Condition—Of barn, poor.

b (9). Cottage, at the cross roads opposite the Post Office, about ¾ m. N.W. of the church. The walls are probably partly of plastered mud. In front is a dormer window.

b (10). Post Office, W. of (9), at the corner of Abram's Lane, was almost entirely rebuilt with brick in the 19th century. The original central chimney-stack has diagonal pilasters.

High Street, E. side

b (11). The Red Cow Inn, house and barn, about ½ m. N.E. by N. of the church. The House was built probably in the 15th century, but in the 17th century the first floor was inserted and the whole structure altered. There is a low modern addition on the E. side. Inside the building, in the roof, S. of the central chimney-stack, there is an original steeply cambered tie-beam.

The Barn, S. of the inn, is of three aisled bays, and probably of the 15th century. The cambered tie-beams have curved braces.

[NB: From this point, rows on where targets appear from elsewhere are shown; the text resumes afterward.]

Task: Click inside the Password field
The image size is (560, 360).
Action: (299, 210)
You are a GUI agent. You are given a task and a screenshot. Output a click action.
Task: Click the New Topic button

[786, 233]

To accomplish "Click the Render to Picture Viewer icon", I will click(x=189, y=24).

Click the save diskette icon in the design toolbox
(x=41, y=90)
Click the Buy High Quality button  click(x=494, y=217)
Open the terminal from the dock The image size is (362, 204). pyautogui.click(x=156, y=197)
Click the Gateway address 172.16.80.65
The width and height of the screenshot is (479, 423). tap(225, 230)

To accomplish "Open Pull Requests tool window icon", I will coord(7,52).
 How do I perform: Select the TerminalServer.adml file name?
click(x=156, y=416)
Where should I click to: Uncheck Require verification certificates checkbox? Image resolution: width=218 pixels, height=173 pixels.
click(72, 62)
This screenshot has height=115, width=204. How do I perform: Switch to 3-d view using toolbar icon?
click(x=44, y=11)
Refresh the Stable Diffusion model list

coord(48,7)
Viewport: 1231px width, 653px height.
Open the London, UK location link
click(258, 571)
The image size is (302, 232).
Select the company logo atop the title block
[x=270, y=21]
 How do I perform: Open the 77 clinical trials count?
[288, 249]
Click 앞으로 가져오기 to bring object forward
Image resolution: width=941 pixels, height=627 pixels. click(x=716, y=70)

b (12). Cottage, 75 yards S. of (11). The roof is half-hipped at each end. The original central chimney-stack has two square shafts with indented angles.

b (13). Cottage, 100 yards S. of (12), is of one storey. The original central chimney-stack has one shaft, set diagonally.

b (14). Cottage, two tenements, 100 yards S. of (13), is of two storeys with attics.

Broad Green, W. side

b (15). Cottage, two tenements, about ¾ m. N.W. of the church.

b (16). Cottage, 80 yards N. of (15). Some original iron casements remain.


b (17). Gentleman's Farm, house, barns and sheds, 60 yards N. of (16). The House has an 18th-century addition, making the plan L-shaped. It was much altered, and partly rebuilt with brick in the 19th century.

The Barns and cow-sheds, S. of the house, are weather-boarded, and probably of the 17th century.

(18). Cottage, 60 yards N.E. of (17), has an original central chimney-stack with diagonal pilasters. A few original iron casements remain.

b (19). Cottage, two tenements, 40 yards N.E. of (18). A few of the windows have old iron casements.

b (20). Cottage; two tenements, N. of (19).

Crawley End, W. side

a (21). Cottage, nearly 1 m. N.N.W. of the church. The upper storey projects at the E. end.

a (22). Cottage, 110 yards N.E. of (21). The original chimney-stack is of cross-shaped plan.

a (23). Cottage, 40 yards N.E. of (22). The original central chimney-stack has one square shaft, set diagonally.

E. side

a (24). Cottage, two tenements, 100 yards S. of (23). Some of the windows have old iron casements.


a (25). Cottage, two tenements, W. of (24). Some old iron casements remain.


a (26). Cottage, two tenements, S. of Mill Causeway, about 1 m. N. by W. of the church.

Building End, N. side:—

b (27). House, on the S. side of the road, about ¾ m. S.W. of the church, was built probably c. 1710 on an L-shaped plan, with the wings extending towards the E. and S. The doors and windows have plain solid frames, and the windows have old iron casements.

b (28). Cottage, 60 yards N.W. of (27).